*** Opening of Selected extract ***
Things to Do in Philippines in March
March weather, activities, events & insider tips
March Weather in Philippines
Temperature, rainfall and humidity at a glance
Is March Right for You?
Weigh the advantages and considerations before booking
- + Peak dry season for Palawan — El Nido and Coron typically see underwater visibility of 20–30 m (65–98 ft) in March, and the karst-lined lagoons are calm enough for paddling. Island-hopping routes A through D run reliably without the weather cancellations that plague the wet months.
- + Tubbataha Reef becomes accessible — the UNESCO-listed atoll in the Sulu Sea, arguably the best open-ocean diving in Southeast Asia, is only reachable by liveaboard from March through June. This window is not negotiable; outside it, the sea state makes the crossing dangerous. March is the first month you can go, and berths are in genuine demand.
- + The first three weeks are a relative sweet spot — Filipino domestic tourism hasn't yet peaked, foreign arrivals from East Asia and Europe are still moderate, and you'll find the Visayas and Luzon islands at a fraction of the Holy Week intensity that arrives in the last days of the month. Beaches that get crowded later are still manageable at the start of March.
- + The Mountain Province stays comfortable while the coasts build toward summer heat — Banaue's Ifugao rice terraces are green from recent rains and the trails through Batad and Bangaan are dry enough to hike without slipping. Daytime temperatures at 1,200 m (3,940 ft) elevation stay around 22–24°C (72–75°F), a legitimate respite from lowland humidity.
*** Close of Selected extract ***
*** Opening of Data ***
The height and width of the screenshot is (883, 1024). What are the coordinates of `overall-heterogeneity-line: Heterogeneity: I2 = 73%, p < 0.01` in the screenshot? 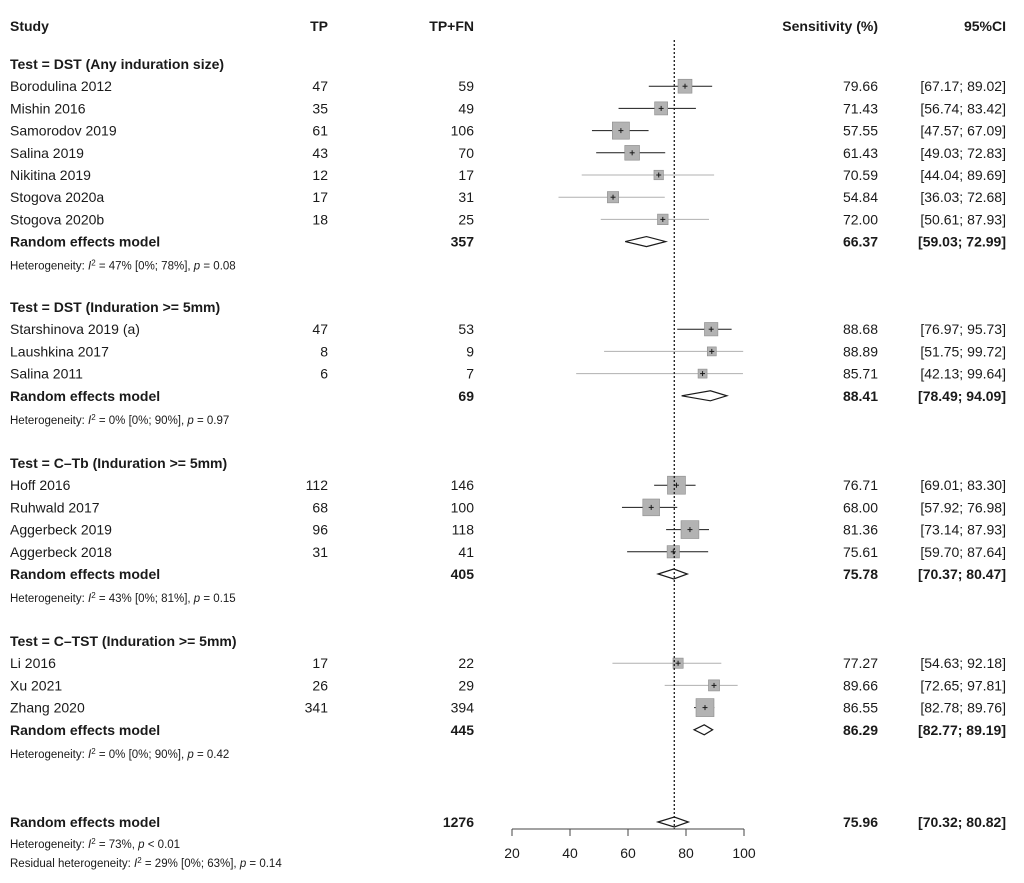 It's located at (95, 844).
*** Close of Data ***
*** Opening of Data ***
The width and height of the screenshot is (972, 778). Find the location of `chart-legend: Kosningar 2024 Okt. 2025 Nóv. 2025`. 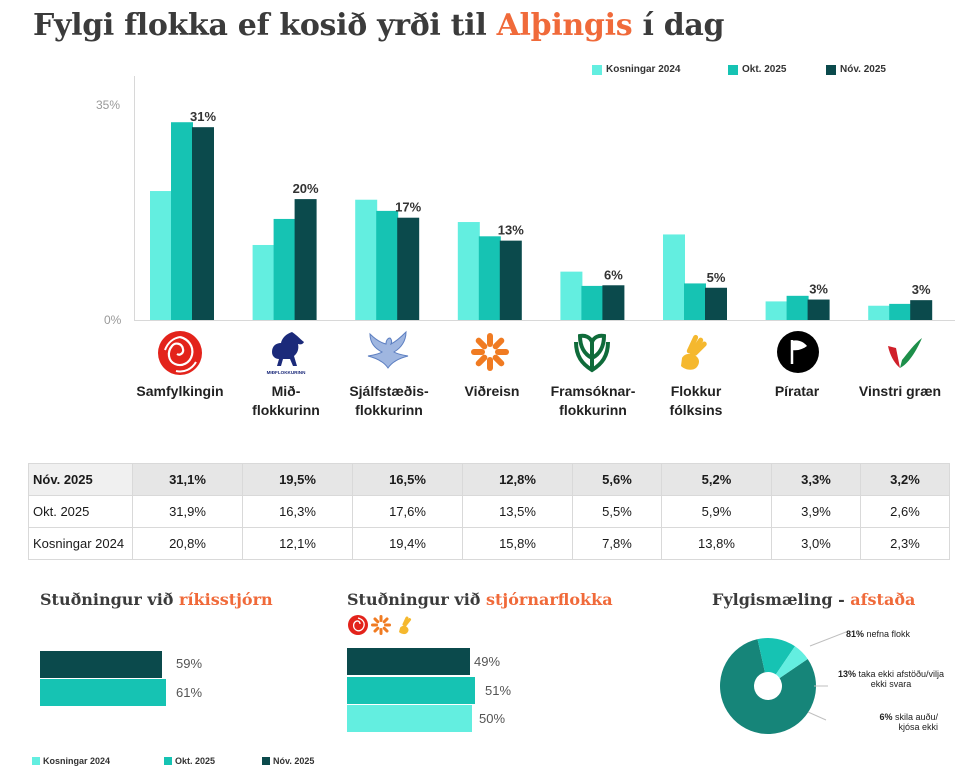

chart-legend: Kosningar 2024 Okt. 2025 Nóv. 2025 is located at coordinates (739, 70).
*** Close of Data ***
-- What is needed --
In the March travel guide to the Philippines above, translate this sentence into Spanish: "This window is not negotiable; outside it, the sea state makes the crossing dangerous."

-- Answer below --
Este período no es negociable; fuera de él, el estado del mar hace que la travesía sea peligrosa.